Prevalence of Chemotherapy-Induced Thyroid Dysfunction in Breast Cancer and Lymphoma

Document Type : Original Article

Authors

1 Assist. Professor of Internal Medicine Faculty of Medicine, Benha University

2 M.B.B.Ch, Resident of Internal Medicine at Kobry Elkoba Military Hospital

3 Professor of Internal Medicine Faculty of Medicine - Benha University

4 Lecturer of Radiology Faculty of Medicine - Benha University

5 Lecturer of Internal Medicine Faculty of Medicine - Benha University

Abstract

Background: In cancer cases, thyroid function is thought to be vulnerable to chemotherapy, as hypothalamic-pituitary axis is active and chemotherapy is systemic therapy for cases.
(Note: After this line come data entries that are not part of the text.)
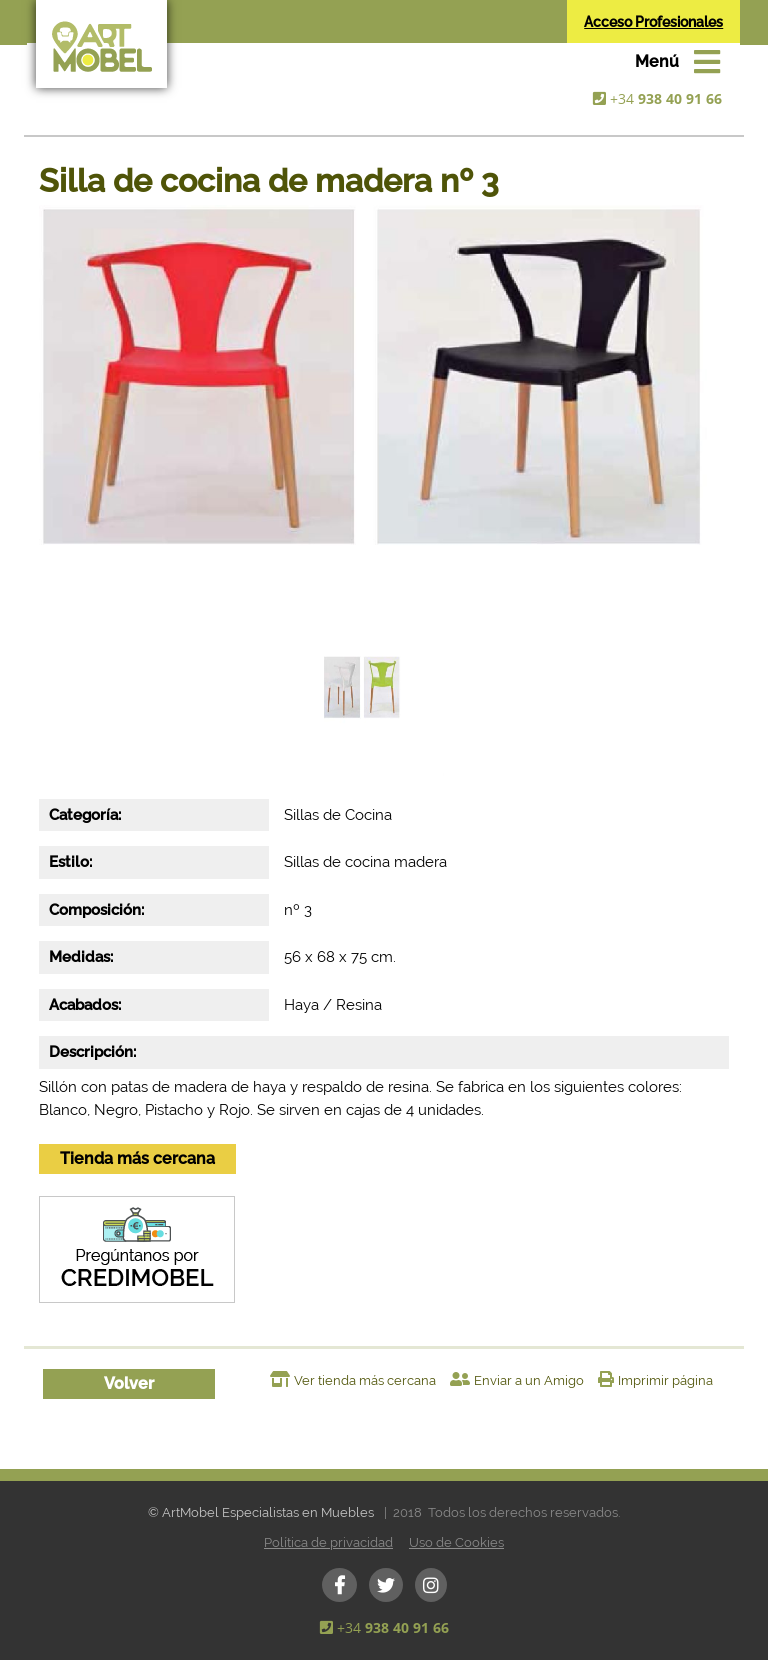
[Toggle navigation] (677, 62)
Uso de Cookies (456, 1542)
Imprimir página (665, 1380)
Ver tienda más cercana (365, 1380)
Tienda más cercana (137, 1158)
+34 (666, 98)
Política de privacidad (328, 1542)
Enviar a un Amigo (529, 1380)
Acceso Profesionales (653, 22)
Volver (129, 1383)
This investigation aimed to evaluate the effect of chemotherapy on thyroid function, thyroid function alters during toxicity of chemotherapy, and the predictive value of thyroid function on pathological complete response (pCR) in cases with early breast cancer (BC) or lymphoma receiving chemotherapy. Methods: This prospective investigation included a total of 50 cases, 25 with BC and 25 with lymphoma. All studied cases were subjected to routine laboratory investigations [Complete blood count, Random blood sugar, Thyroid function tests (TSH, fT3 & fT4), kidney and liver function tests] and Imaging: Thyroid ultrasound. Results: Chemotherapy regimens showed varying associations with thyroid dysfunction. The Taxol /Carboplatin regimen was linked to a significantly higher dysfunction rate (66.7%, p = 0.023 vs. others), whereas R-CHOP had a markedly lower rate (7.7%, p = 0.001 vs. others). Chemotherapy induced significant hematologic alterations. Hemoglobin levels declined (p = 0.008), and white blood cell (WBC) counts dropped (p < 0.001). Conclusion: Chemotherapy exerts a measurable and comparable impact on thyroid function in cases with early-stage BC and lymphoma, independent of cancer type, with specific chemotherapeutic agents—particularly taxane-based regimens—being associated with a higher incidence of thyroid dysfunction, underscoring the need for proactive thyroid monitoring tailored to treatment protocols rather than cancer treatment alone.